I want to get some information from tweets posted on the platform StockTwits. Here you can see an example tweet:
I have got this far so far:
library(rvest)
read_html("https://stocktwits.com/SunAndStorm/message/499613811") |>
html_nodes()
The final result should be a dataframe, which should look like this:
# A tibble: 1 × 5
Reply Reshare Like Share Search
<lgl> <lgl> <lgl> <lgl> <lgl>
5 0 1 0 0
CodePudding user response:
I do not use the html nodes, but find the element with the xpath. Folowing code gives you the information you need
url <- "https://stocktwits.com/SunAndStorm/message/499613811"
# Set up driver
driver <- rsDriver(browser = "firefox", chromever = NULL)

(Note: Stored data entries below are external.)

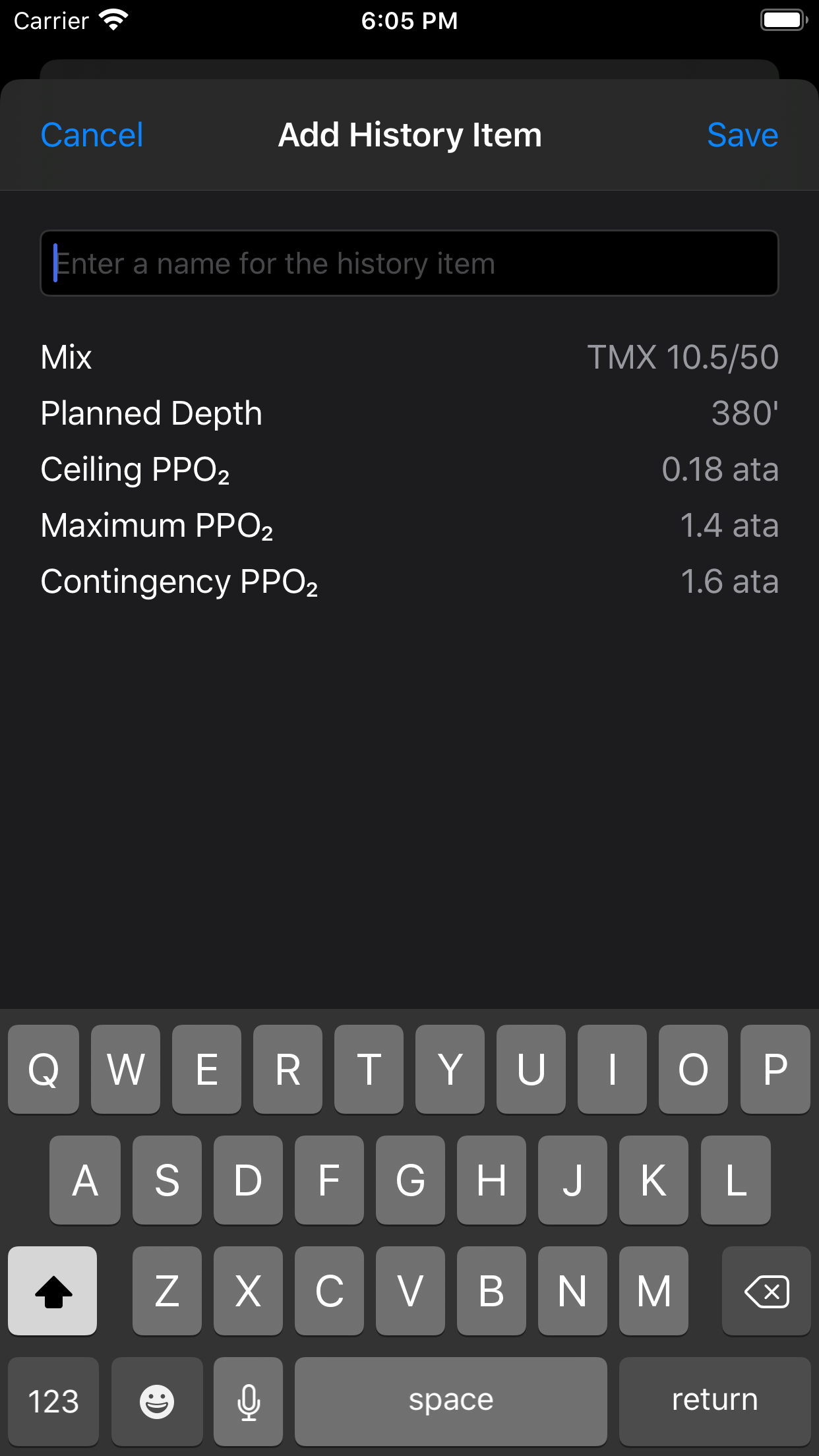Tap the Planned Depth 380' value
This screenshot has height=1456, width=819.
tap(744, 413)
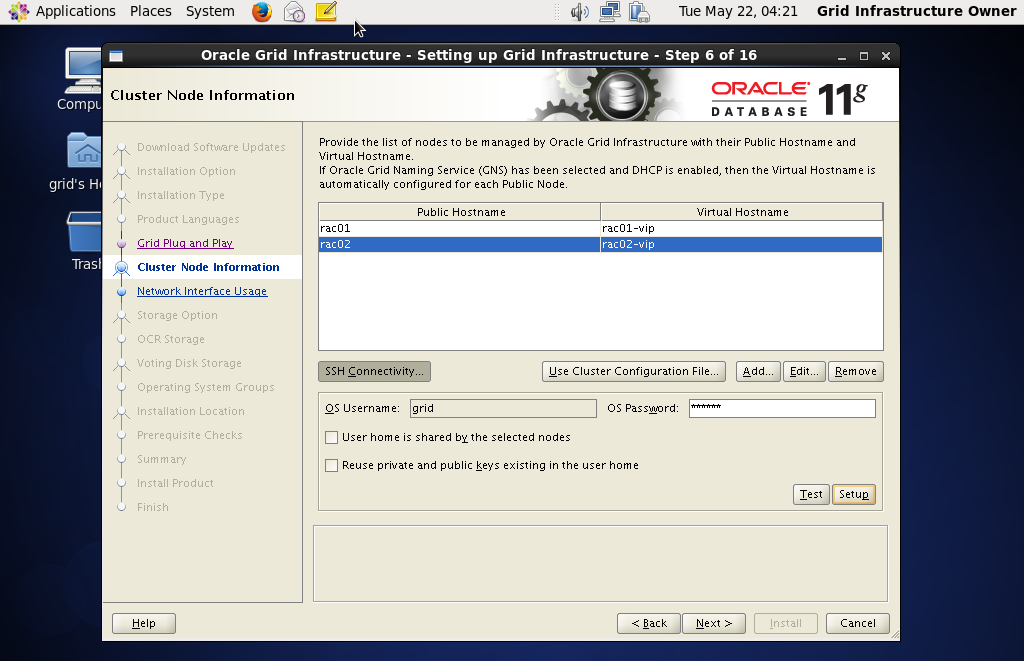Enable the User home is shared checkbox
This screenshot has width=1024, height=661.
(x=331, y=437)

remDr <- driver[["client"]]
# Go to site
remDr$navigate(url)
# Extract information using xpath
info <- remDr$findElement(using = "xpath", "/html/body/div[2]/div/div[2]/div[2]/div[2]/div/div/div/div[1]/div[1]/div/div[2]/article/div/div[5]")
Then you can use getelementtext to find the information
> info$getElementText()
[[1]]
[1] "4Comments\n0Reshares\n7Likes"
If you need help converting this string to a dataframe let me know and I can help you out, but I assume this is not the main problem.
Kind regerads
CodePudding user response:
Look into the network section in the developer tools and you'd find their API. Call on it with a tweet ID of interest.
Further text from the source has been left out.